Unilaterality is the culprit
This cycle is hardly novel. Well-intentioned Western regulations imposed elsewhere have constrained African growth for years. Consider Basel: standards intended to prevent 2008-style financial collapse instead created a massive African trade finance gap by rendering trade finance fundamentally unprofitable.
This occurred through two mechanisms. First, Africa possesses the planet’s lowest credit quality: 87-94% of rated African countries hold speculative grade (“junk status”) ratings, with only Botswana and Mauritius maintaining investment-grade ratings. Despite overwhelming evidence supporting trade finance’s value and relatively low default rates, Basel frameworks categorise African trade finance instruments as low-quality credit in low-quality jurisdictions. The increased regulatory risk-weighted asset capital and liquidity costs exceed the cost of equity for the banks, making African trade finance impossible to justify to investors.
Basel also mandates that all banks, regardless of jurisdiction, hold government bonds as high-quality liquid assets (HQLA). In Africa, government bonds yield up to 20% returns, allowing banks holding them to maintain liquidity while fulfilling regulatory obligations. Facing the choice between government bonds and trade finance, African banks rationally choose the former, perpetuating and growing the trade finance gap.

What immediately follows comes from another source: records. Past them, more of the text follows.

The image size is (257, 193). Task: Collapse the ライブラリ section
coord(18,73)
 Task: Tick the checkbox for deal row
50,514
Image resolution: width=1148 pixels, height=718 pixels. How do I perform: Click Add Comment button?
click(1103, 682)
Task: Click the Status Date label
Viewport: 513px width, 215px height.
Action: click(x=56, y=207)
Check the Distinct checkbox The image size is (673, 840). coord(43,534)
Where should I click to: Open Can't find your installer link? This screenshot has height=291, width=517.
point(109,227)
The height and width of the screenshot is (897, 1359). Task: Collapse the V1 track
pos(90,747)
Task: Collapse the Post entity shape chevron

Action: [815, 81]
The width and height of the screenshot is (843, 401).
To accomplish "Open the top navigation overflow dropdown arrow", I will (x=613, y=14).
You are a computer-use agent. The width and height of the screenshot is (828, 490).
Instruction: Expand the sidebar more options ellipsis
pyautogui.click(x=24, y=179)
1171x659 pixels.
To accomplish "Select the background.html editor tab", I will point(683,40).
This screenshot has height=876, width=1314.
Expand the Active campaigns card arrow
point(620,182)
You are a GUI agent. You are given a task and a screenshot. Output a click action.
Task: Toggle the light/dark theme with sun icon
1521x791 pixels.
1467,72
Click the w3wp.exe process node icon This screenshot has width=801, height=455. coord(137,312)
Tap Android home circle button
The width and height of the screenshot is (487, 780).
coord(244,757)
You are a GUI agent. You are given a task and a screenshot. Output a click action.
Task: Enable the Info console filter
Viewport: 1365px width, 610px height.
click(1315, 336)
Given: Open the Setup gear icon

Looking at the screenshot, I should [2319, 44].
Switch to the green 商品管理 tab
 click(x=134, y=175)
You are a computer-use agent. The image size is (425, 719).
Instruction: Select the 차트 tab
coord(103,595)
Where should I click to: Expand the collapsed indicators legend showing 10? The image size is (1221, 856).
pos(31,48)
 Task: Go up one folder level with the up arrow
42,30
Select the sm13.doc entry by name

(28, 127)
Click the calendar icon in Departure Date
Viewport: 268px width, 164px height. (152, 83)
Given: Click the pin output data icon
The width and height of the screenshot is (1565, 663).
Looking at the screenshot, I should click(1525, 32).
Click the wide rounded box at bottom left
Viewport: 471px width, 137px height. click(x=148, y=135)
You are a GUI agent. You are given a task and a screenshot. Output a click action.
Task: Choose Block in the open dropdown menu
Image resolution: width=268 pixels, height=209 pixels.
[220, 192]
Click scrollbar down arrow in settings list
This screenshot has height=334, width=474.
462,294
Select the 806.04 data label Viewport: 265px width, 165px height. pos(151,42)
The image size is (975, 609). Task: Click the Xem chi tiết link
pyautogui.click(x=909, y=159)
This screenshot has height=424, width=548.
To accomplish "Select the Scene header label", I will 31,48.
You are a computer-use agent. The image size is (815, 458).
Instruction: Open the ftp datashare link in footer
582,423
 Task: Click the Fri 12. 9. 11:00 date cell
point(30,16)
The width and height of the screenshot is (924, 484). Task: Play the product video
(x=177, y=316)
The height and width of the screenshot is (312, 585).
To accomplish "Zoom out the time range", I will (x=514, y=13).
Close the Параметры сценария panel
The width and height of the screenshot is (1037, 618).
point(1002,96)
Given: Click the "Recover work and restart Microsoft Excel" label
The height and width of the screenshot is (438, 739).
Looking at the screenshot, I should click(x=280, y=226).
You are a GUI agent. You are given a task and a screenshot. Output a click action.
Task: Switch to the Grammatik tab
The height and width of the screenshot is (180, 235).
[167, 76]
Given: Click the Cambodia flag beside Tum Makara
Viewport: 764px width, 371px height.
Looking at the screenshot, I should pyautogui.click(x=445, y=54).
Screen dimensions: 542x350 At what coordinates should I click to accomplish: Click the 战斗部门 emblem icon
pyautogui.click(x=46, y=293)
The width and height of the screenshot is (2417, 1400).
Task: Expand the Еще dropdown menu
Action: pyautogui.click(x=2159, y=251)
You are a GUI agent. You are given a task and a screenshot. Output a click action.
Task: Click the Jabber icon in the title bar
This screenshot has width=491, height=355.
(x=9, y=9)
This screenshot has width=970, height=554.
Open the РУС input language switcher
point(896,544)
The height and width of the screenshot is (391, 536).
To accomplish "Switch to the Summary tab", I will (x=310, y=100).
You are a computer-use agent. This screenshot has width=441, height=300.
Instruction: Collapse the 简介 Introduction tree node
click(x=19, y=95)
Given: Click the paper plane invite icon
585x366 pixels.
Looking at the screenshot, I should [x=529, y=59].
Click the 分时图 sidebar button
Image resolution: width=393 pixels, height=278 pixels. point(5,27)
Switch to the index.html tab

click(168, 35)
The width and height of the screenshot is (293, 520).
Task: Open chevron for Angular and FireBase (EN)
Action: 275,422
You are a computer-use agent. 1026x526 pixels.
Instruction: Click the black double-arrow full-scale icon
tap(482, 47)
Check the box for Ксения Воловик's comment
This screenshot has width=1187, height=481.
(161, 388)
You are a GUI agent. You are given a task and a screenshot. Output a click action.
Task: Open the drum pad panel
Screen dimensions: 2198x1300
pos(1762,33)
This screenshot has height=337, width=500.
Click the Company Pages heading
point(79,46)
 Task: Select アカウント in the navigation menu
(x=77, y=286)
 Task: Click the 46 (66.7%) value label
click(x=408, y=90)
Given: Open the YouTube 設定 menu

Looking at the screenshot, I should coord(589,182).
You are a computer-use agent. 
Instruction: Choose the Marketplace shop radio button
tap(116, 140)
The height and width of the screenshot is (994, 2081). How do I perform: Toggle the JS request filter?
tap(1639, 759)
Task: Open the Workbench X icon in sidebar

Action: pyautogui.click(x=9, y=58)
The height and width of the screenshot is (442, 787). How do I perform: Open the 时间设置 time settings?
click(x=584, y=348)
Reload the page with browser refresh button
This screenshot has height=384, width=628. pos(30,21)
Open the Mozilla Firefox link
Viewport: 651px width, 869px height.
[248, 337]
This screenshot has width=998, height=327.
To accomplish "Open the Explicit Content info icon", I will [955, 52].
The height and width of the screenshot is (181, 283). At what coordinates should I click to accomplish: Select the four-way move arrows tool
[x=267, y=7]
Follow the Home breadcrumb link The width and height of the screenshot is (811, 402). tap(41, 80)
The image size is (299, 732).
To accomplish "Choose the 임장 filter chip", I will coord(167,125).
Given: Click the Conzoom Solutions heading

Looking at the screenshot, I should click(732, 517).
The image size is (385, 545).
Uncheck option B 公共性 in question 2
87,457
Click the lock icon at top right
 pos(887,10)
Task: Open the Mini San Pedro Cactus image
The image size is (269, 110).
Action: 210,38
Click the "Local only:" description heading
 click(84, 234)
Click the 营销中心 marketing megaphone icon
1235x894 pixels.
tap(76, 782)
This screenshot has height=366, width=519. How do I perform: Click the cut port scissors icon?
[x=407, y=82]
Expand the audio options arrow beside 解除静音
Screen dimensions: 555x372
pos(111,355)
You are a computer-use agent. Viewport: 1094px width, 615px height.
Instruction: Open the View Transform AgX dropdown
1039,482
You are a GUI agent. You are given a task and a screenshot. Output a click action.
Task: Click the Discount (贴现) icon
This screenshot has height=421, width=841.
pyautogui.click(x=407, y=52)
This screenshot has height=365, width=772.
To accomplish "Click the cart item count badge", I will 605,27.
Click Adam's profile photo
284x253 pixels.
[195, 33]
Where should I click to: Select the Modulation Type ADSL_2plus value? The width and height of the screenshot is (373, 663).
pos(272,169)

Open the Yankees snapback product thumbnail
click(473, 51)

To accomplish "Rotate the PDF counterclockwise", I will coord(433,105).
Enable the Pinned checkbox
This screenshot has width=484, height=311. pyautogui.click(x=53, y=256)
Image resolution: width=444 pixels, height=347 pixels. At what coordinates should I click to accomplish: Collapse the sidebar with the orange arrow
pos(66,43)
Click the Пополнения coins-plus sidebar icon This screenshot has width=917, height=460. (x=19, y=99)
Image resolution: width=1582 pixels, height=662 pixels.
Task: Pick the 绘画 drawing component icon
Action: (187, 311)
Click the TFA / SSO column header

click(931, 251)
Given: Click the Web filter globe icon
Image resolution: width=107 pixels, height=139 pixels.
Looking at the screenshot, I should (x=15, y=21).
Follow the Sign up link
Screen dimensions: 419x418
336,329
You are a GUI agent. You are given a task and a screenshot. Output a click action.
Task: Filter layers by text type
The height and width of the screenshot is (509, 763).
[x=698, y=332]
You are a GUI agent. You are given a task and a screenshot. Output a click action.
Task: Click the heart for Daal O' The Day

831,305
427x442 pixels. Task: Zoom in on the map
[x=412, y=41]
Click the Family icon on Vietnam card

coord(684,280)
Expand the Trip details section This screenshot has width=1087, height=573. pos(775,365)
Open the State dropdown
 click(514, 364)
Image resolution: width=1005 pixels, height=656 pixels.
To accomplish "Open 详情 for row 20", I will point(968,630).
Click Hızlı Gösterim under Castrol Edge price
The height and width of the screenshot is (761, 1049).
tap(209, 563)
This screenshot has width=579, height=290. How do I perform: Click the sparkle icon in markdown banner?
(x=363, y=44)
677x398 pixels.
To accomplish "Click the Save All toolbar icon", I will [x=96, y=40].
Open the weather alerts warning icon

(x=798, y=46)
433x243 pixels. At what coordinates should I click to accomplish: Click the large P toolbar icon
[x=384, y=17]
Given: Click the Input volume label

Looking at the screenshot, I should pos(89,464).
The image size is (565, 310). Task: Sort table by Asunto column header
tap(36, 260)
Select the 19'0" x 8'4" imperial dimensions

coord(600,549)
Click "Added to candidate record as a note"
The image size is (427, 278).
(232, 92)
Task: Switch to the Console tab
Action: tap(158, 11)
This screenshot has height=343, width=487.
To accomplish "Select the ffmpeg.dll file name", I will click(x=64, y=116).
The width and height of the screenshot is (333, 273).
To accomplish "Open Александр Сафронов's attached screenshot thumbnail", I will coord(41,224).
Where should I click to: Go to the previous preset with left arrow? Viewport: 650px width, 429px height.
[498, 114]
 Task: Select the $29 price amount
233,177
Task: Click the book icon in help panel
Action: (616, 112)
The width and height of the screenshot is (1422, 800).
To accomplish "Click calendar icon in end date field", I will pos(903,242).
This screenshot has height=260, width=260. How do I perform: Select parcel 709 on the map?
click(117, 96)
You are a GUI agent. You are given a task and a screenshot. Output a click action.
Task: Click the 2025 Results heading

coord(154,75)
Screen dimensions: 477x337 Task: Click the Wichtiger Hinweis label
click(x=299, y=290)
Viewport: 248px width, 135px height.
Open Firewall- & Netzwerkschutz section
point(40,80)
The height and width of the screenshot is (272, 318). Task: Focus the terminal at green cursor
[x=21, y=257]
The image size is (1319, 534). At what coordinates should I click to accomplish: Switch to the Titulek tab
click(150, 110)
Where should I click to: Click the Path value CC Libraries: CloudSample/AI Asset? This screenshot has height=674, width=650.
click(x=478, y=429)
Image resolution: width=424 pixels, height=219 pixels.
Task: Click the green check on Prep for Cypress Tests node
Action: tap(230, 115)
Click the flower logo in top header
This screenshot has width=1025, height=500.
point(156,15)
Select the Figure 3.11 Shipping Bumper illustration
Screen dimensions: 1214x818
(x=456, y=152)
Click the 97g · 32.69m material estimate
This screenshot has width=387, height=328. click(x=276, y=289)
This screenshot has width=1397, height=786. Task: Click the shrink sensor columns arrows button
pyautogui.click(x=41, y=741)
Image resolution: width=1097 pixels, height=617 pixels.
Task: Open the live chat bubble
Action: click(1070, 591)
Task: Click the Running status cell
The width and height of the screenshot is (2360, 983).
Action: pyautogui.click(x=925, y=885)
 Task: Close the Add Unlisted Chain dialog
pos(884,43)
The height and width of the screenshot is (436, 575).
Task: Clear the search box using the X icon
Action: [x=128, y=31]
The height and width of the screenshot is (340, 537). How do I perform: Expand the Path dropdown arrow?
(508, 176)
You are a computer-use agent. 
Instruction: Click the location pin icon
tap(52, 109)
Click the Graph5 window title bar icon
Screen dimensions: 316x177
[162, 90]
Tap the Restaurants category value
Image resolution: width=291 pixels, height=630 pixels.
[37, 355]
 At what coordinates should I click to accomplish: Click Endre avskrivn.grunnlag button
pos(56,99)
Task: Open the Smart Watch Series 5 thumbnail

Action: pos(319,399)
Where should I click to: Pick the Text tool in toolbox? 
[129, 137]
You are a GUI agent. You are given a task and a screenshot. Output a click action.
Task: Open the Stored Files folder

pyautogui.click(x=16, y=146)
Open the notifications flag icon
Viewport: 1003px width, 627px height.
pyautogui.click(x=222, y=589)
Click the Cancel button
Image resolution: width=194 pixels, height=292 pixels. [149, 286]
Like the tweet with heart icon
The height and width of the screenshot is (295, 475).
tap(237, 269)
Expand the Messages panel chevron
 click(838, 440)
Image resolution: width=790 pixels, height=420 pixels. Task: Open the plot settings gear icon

Well-meaning but misconceived Western intervention producing counterproductive impacts on African economies is a recurring pattern. To avoid replicating this with ESG, the international community must recognise the benefits of financing African trade even when its environmental impact appears ambiguous.
The Sevilla paradigm shift
The UN’s Sevilla Commitment, adopted in June 2025, represents a critical breakthrough. The Commitment categorically establishes that financing and supporting the productive capacities of SMEs in developing countries is inherently sustainable. This allows investors to bypass complex ESG standards and emissions tracking, declaring projects sustainable if they finance trade credit for emerging market SMEs – a vastly less daunting proposition.
While climate change mitigation broadly advances, progress on social and governance SDGs lags dramatically: 46% of Sub-Saharan Africans still live in extreme poverty, while one in three faces water scarcity. Achieving SDG targets by 2030 demands far greater attention to the latter two components of ESG.
For Africa, this requires inviting Africans to the table, empowering those with the deepest understanding of local needs to set standards and determine pathways forward. If prioritising emerging economy development requires temporarily emphasising poverty and hunger over sustainability commitments, that decision should rest with African countries themselves – or at a minimum include African banks and institutions as authoritative voices in the discussion.
The alternative to meaningful African participation in standard-setting remains unchanged from historical patterns: exclusion from decision-making processes that profoundly shape African economic futures. The stakes are too high for business as usual.